Entries shown section start

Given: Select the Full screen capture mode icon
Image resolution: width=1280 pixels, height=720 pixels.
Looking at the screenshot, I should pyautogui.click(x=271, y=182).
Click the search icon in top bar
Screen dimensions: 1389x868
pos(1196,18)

Entries shown section end

## Task directions
Copy each entry exactly, with nothing added or dropped.

## Response
Given: Select the Full screen capture mode icon
Image resolution: width=1280 pixels, height=720 pixels.
Looking at the screenshot, I should pyautogui.click(x=271, y=182).
Click the search icon in top bar
Screen dimensions: 1389x868
pos(1196,18)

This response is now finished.